Le Maroc fait partie des sept pays avec lesquels l’Union européenne voudrait développer des relations plus élaborées dans le cadre de sa politique européenne de voisinage (PEV).

A cet effet, un plan d’action a été conclu avec l’UE par lequel le Royaume s’engage à adapter sa législation aux standards européens, ainsi qu’à contribuer à la lutte contre le terrorisme et la prolifération des armes de destruction massive.

Ce plan prévoit aussi que le Maroc puisse participer à des politiques communautaires dans des domaines tels que l’environnement, l’éducation, l’énergie ou les transports. Il peut aussi bénéficier d’un accès plus aisé aux 450 millions de consommateurs du marché intérieur de l’Union. Gianfranco Bocchichio, Desk Officer pour le Maroc au sein de la Commission européenne, analyse la portée de cette initiative en direction de son voisin du sud.

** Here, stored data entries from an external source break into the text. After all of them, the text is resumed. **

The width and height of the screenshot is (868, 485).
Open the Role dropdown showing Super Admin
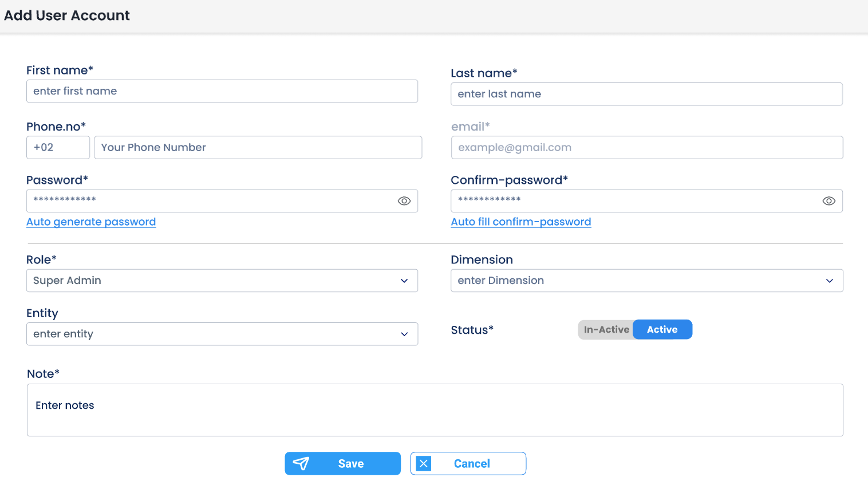pyautogui.click(x=222, y=281)
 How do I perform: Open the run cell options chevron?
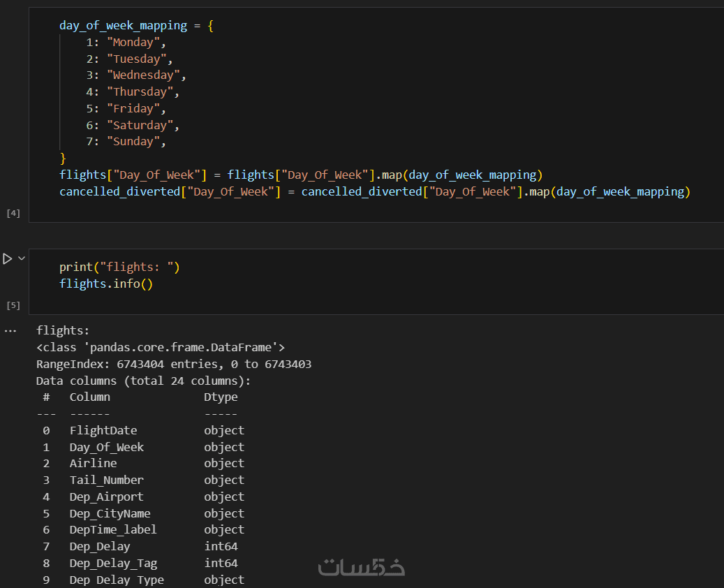22,258
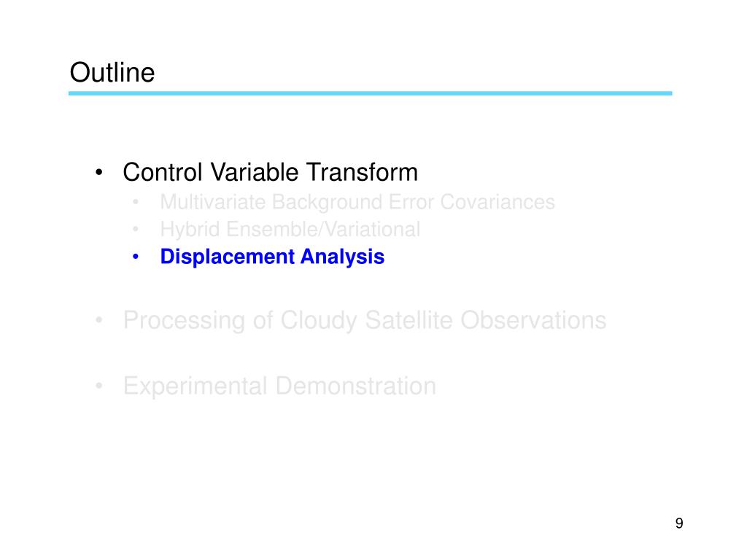Click the word Observations in greyed item
Image resolution: width=747 pixels, height=560 pixels.
(533, 320)
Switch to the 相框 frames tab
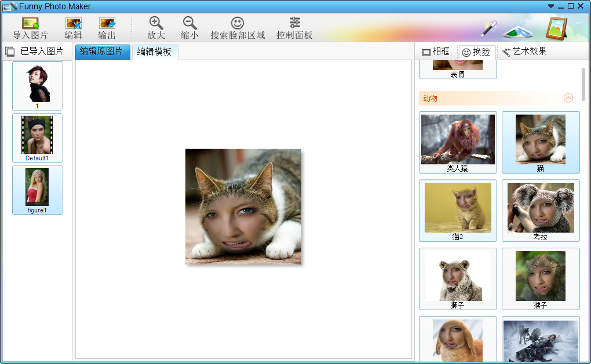Image resolution: width=591 pixels, height=364 pixels. [436, 52]
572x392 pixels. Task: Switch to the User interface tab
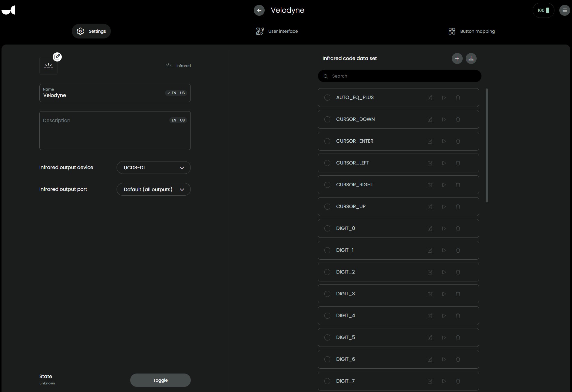[277, 31]
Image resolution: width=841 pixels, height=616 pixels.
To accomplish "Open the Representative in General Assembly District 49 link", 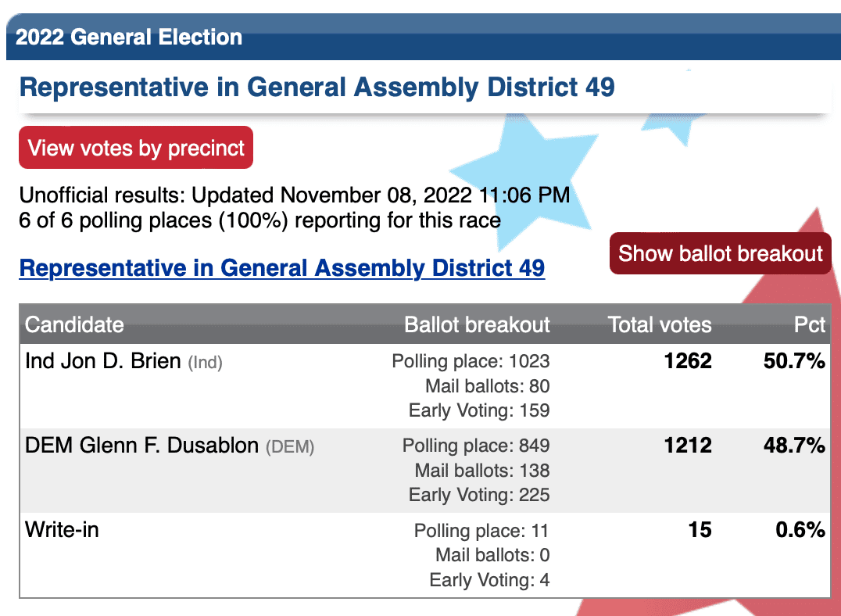I will click(x=282, y=268).
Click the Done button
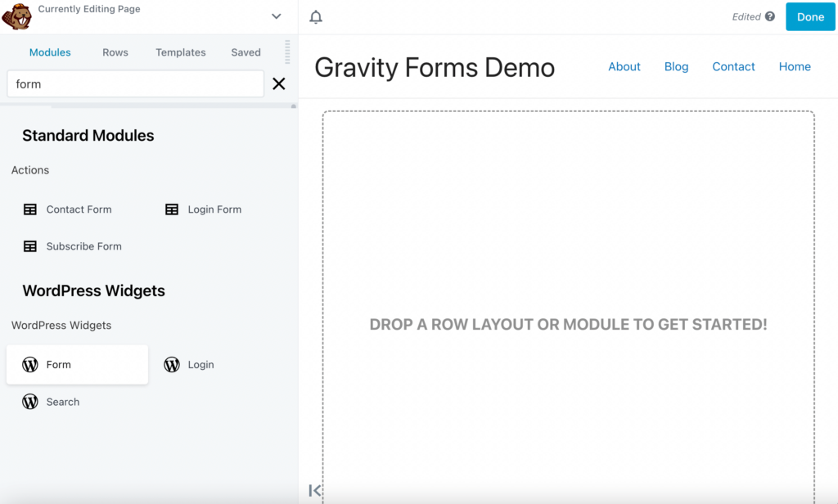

- L’Economiste: Qu’apporte de plus la Politique européenne de voisinage (PEV) par rapport à la politique de coopération menée jusqu’ici avec le Maroc?
- Gianfranco Bocchichio: La valeur ajoutée se situe à trois niveaux. Il y a d’abord une perspective politique visant à développer des relations bilatérales politiques complètes avec le Maroc à qui nous voulons offrir un ancrage européen. L’UE soutiendra le processus de réformes en cours que le Maroc a de lui-même décidées. Ensuite une perspective financière sur laquelle pourra compter le Maroc à partir de 2007, notamment au moment où sera lancé le nouveau budget communautaire. L’Union va également créer un nouvel instrument de voisinage qui devrait octroyer des subventions financières plus importantes. Au moins de son côté, la Commission européenne fera de son mieux pour qu’il en soit ainsi. Avec la PEV, je pense que l’on pourrait aussi aboutir à des systèmes d’octroi de fonds plus souples, plus adaptés à la réalité des pays bénéficiaires. Selon les règles actuelles de Meda, il est très difficile de modifier une action ou un projet si à un moment donné on se rend compte qu’il y a des choses plus importantes ou plus appropriées à faire autre part.
Dans le système actuel, tout se passe en amont et il n’y a donc que très peu d’arbitrage à faire. Nous espérons qu’avec le nouvel instrument de voisinage proposé par la Commission européenne on aura un système plus souple qui permettra des adaptations à la réalité locale. Il y a enfin en troisième lieu la perspective pour le Maroc de s’arrimer au marché intérieur de l’Union. C’est là une grande opportunité qui est offerte au Maroc tout en étant également un grand défi dans la mesure où si par exemple les Marocains veulent exporter en Europe ils se doivent de respecter tout un ensemble de critères et de standards de production. Cela suppose aussi une mise à niveau en amont de l’économie marocaine. Mais tout ceci se fera avec le soutien financier et technique de la Commission européenne pour que le Maroc puisse réussir avec souplesse et sans traumatisme social.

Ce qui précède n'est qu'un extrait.